Не ужаснется ли? Не убежит от грязной работы в барский свой, на Маросейке, дом? Дуся поджимала тонкие, в ниточку, губы, глядела на вопрошателя цепкими мутно-зелеными глазками и велела ему слушать и мотать на ус. (Игнатий Тихонович, кстати, брился и усов не носил.) «Меня слушай, птицу небесную, голубицу Иорданскую, — так передавал Лапкин ее слова. — Воды льются всюду, но не равны все сосуды. Могий вместить — вместит; а не могий — треснет. Я девица, мужа не знавшая, и она такова же. Любовь есть, любить некого. Будет любить, будет служить. Дай водочки». Все, ею реченное, Игнатий Тихонович запомнил, просьбе же несказанно поразился. «Да разве тебе, матушка, можно пить водку?» — он спросил. И услышал в ответ и еще более поразился: «Водку-то? А водку можно, поелику мы люди такие, что водку просим, а воду пьем, воды просим — водку пьем». У Игнатия Тихоновича голова кругом пошла. Дал он Дусе на водку или не дал — о том умолчал. Предсказание же ее в больницу принес, после чего все ждали: вместит барышня или не вместит? Будет любить и служить или не будет? Треснет в конце концов или не треснет?
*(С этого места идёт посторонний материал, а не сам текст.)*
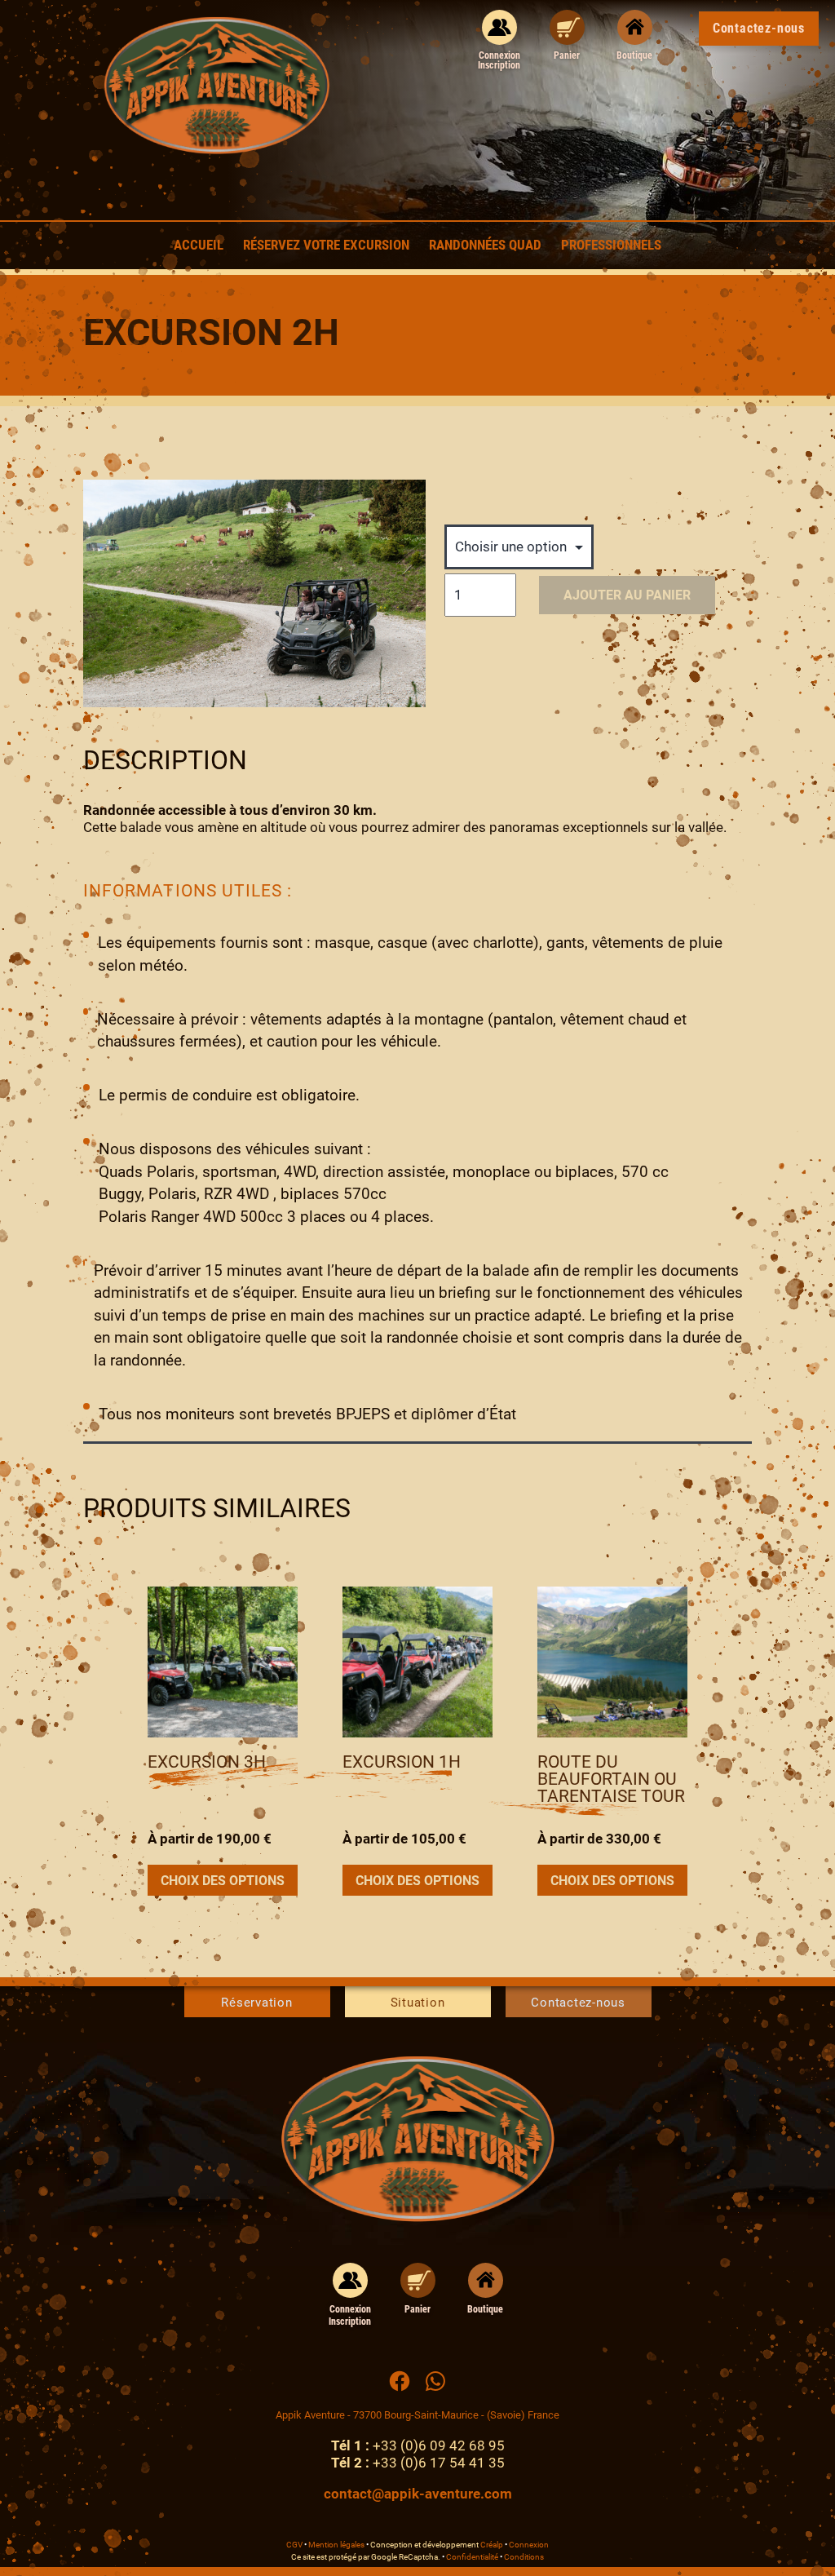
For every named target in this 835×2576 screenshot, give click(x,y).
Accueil (198, 245)
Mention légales (336, 2544)
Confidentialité (472, 2556)
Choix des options (223, 1880)
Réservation (256, 2002)
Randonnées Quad (485, 245)
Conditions (524, 2556)
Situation (418, 2002)
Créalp (491, 2544)
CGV (294, 2544)
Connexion (529, 2544)
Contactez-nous (578, 2002)
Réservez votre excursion (326, 245)
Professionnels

Год миновал, а она все такая же радостная, все делает, моет, убирает, ухаживает и в короткие минуты отдыха, за чаем (выучившись, между прочим, пить чаек из блюдца и не внакладку, а с крошечным кусочком сахара вприкуску), говорит, что никогда бы она своего Отчества, Россию то есть, не узнала и не полюбила горькой и крепкой любовью, если бы не ее служба в Полицейской больнице. «Для нас — служба, — отвечала ей Настасья Лукинична, сиделка, — а для вас, барышня, — послушание».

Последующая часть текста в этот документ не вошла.